Everything we have looked at so far leads up to stanza eight (the heth stanza, the last of this little grouping of three), and to its key verse: “You are my portion, O LORD” (v. 57). For this is what is really involved in a prayerful study of God’s Word, not finding comfort only or even getting to know one aspect of God’s character, even one as important as love, but rather getting to know and possess God himself. Charles Haddon Spurgeon wrote wisely of this stanza, “In this section the psalmist seems to take firm hold upon God himself: appropriating him (v. 57), crying out for him (v. 58), returning to him (v. 59), solacing himself in him (vv. 61, 62), associating with his people (v. 63), and sighing for personal experience of his goodness (v. 64).”1
When the psalmist wrote that God was his “portion” he was using a word that had great meaning in Jewish religious history. This is because, when the Israelite tribes came out of the desert and made their conquest of the land of Canaan and every tribe received its appointed portion, the priestly tribe of Levi did not receive land. Instead, they were given forty-eight priestly cities scattered throughout the land and were to live there so that their priestly service would always be widely available. They had no land, but they were given something better. It was said of them that they had “no portion [inheritance]” in the land because their portion [inheritance] was the LORD” (Josh. 13:33).2
1Charles Haddon Spurgeon, The Treasury of David, vol. 3a, Psalms 88-119 (Grand Rapids: Zondervan Publishing House, 1966), p. 254. 

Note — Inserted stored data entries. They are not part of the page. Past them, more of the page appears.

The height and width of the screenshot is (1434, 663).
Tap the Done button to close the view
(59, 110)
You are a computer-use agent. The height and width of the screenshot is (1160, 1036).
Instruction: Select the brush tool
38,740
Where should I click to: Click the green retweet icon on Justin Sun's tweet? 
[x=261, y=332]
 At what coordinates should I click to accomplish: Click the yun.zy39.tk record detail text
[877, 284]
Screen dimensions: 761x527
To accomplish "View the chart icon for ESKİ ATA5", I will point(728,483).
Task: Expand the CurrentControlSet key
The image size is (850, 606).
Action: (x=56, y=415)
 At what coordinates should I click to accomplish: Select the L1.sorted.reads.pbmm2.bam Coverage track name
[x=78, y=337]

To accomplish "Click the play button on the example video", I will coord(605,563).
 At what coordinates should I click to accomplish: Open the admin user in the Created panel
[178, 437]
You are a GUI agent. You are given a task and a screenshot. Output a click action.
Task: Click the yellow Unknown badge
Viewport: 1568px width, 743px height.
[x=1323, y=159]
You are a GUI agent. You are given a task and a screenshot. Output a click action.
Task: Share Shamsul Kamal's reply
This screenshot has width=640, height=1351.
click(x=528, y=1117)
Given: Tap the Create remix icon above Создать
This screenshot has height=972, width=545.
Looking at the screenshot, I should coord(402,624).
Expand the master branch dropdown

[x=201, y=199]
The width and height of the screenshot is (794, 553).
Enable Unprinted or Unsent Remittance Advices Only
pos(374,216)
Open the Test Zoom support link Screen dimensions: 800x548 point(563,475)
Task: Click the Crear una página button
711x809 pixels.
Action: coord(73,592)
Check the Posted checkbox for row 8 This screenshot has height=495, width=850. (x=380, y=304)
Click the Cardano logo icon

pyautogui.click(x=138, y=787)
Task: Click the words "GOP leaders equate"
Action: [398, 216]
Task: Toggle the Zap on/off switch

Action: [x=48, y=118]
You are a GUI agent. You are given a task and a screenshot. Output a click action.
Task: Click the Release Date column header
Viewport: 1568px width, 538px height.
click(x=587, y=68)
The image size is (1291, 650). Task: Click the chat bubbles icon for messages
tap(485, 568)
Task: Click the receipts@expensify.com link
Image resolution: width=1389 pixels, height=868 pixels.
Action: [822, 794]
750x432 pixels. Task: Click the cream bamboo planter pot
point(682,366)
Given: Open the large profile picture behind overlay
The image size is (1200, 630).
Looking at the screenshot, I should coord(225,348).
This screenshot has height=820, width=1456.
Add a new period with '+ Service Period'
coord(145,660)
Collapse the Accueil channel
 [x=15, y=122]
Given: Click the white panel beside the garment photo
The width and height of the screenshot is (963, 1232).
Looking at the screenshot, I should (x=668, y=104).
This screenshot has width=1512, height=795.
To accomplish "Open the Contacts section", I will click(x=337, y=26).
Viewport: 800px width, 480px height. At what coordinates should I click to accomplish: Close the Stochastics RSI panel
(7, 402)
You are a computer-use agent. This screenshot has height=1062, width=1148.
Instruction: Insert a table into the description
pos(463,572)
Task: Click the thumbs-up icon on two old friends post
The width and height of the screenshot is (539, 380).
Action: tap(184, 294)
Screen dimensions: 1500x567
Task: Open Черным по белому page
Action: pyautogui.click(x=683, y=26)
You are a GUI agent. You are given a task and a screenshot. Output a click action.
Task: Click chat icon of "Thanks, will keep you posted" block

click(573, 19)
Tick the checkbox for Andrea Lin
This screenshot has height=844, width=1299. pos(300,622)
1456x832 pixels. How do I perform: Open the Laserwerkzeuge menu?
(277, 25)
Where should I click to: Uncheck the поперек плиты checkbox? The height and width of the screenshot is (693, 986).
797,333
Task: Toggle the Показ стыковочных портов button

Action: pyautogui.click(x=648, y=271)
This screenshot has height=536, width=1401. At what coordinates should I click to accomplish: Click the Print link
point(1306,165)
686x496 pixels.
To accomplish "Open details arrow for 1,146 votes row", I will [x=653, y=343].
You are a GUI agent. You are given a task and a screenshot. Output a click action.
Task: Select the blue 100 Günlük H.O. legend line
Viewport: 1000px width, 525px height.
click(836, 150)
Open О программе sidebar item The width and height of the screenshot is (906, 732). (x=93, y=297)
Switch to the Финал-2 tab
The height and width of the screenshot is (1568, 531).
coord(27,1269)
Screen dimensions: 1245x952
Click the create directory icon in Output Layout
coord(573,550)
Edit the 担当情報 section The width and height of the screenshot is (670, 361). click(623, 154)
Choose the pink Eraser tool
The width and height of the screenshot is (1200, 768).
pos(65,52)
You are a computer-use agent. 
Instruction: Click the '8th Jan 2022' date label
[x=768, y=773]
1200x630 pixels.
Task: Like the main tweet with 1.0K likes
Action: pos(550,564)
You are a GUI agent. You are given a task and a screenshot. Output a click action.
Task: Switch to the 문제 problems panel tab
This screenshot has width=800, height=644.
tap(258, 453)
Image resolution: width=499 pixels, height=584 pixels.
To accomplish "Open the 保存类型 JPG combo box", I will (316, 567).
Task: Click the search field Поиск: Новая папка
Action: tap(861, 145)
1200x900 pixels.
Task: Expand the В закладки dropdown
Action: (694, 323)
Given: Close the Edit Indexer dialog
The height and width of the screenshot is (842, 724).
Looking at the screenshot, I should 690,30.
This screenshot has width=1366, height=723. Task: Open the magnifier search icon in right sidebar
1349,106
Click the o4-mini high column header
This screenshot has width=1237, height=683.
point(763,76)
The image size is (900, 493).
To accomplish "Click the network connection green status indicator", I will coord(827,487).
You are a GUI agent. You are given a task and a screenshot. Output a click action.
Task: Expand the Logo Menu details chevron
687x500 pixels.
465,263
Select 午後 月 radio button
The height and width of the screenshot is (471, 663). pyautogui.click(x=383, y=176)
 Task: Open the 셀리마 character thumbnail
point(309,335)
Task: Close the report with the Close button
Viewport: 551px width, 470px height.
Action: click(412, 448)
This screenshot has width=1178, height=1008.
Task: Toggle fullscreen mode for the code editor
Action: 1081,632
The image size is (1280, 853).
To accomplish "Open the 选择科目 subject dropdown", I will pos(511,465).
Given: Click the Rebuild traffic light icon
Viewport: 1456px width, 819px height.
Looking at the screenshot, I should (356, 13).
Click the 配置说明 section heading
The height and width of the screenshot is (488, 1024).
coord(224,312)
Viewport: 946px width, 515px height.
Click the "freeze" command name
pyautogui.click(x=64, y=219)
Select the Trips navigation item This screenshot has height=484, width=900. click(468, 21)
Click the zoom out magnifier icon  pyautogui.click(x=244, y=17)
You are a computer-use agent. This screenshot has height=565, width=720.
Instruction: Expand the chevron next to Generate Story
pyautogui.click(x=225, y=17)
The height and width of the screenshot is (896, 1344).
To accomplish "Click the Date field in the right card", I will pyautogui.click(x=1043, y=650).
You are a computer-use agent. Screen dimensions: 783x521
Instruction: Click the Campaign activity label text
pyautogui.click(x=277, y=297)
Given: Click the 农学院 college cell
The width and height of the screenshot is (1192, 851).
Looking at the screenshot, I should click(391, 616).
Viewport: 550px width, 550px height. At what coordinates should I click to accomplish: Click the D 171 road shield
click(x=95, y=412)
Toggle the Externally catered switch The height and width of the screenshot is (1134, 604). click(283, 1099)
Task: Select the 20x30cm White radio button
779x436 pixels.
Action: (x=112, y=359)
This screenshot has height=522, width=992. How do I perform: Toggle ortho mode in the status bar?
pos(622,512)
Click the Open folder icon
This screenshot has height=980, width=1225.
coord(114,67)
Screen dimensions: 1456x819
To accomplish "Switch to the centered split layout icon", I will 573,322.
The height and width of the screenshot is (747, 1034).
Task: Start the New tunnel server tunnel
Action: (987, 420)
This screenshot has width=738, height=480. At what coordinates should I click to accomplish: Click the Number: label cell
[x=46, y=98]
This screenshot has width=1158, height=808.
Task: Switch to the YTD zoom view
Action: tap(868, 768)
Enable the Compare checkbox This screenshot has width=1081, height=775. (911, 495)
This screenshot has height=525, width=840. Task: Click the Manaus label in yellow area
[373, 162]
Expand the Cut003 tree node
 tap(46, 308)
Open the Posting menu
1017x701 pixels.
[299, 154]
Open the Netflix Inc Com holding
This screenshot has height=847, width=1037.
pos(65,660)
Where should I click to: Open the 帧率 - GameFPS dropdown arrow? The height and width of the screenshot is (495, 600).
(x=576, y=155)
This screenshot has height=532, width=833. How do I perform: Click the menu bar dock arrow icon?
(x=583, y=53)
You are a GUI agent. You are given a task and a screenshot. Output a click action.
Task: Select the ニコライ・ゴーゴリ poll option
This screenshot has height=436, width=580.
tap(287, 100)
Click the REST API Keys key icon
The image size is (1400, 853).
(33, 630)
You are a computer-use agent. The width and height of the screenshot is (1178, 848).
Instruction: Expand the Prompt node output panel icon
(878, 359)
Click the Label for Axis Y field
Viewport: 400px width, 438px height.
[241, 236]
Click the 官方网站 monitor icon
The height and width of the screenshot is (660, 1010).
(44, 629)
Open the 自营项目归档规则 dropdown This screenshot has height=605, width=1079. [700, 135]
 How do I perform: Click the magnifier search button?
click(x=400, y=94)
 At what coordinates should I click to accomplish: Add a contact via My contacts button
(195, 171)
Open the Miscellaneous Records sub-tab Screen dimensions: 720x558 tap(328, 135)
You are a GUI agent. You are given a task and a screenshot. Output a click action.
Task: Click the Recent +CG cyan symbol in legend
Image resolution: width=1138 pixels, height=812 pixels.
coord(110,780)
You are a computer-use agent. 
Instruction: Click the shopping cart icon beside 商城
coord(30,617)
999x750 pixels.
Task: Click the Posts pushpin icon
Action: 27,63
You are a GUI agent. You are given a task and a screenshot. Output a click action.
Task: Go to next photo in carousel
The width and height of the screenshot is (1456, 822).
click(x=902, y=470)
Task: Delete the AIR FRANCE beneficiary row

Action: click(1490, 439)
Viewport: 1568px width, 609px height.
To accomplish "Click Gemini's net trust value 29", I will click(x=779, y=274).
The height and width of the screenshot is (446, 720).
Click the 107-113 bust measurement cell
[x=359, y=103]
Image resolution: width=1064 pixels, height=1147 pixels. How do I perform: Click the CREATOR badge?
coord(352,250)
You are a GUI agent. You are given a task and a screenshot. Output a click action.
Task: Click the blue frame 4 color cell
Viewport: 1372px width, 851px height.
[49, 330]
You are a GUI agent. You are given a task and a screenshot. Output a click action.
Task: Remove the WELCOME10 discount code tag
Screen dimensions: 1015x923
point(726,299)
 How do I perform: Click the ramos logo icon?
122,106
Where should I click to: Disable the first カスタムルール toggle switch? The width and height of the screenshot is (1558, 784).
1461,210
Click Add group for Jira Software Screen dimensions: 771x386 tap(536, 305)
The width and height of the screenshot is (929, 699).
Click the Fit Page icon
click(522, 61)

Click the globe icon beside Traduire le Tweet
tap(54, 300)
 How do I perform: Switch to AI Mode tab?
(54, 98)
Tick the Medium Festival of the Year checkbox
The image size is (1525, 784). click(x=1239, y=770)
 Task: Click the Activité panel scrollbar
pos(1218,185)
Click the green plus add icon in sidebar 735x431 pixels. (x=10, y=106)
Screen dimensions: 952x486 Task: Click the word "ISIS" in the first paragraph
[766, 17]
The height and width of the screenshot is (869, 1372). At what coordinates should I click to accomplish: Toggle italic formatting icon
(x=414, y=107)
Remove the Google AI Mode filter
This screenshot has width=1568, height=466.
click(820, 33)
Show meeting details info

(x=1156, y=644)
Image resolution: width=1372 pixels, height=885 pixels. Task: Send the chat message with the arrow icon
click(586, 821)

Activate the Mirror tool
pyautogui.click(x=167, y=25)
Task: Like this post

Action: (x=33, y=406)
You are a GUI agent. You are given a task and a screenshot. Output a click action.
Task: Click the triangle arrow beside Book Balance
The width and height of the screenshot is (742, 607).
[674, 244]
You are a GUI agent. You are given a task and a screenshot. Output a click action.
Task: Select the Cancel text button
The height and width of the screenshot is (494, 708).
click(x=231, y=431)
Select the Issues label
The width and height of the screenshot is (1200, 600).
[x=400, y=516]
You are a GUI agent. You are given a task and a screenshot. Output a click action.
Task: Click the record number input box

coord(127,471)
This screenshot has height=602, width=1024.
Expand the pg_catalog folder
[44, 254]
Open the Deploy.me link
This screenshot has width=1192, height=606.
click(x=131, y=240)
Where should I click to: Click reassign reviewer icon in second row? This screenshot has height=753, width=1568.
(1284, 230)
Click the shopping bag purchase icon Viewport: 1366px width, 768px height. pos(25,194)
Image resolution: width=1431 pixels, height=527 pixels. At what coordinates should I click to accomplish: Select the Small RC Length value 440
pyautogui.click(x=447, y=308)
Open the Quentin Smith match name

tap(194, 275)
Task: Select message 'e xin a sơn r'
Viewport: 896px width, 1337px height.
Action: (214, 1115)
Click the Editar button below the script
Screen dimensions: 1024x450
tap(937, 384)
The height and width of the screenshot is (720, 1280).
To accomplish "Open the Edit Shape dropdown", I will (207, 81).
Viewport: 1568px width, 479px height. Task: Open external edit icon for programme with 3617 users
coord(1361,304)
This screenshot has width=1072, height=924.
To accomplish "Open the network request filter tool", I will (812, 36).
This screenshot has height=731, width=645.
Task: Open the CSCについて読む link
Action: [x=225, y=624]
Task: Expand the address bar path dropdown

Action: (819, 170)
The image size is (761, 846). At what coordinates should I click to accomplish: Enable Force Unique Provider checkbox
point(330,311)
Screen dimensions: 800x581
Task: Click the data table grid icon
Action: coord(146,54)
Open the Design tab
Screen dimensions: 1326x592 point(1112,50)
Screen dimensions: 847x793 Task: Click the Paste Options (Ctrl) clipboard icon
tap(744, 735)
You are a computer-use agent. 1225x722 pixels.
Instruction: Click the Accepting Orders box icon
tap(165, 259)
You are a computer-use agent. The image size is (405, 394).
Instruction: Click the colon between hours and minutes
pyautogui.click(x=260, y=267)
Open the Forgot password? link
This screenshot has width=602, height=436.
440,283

2The account of the distribution of the priestly cities to Levi is in Joshua 21. 
Study Questions: 

What does singing accomplish for the Christian? 
How do we “possess” God? 
What historical meaning is behind the word “portion”?

Application: Examine the lyrics of contemporary music. How do they compare with the hymns of faith? 
Key Point: This is what is really involved in a prayerful study of God’s Word, not finding comfort only or even getting to know one aspect of God’s character, even one as important as love, but rather getting to know and possess God himself.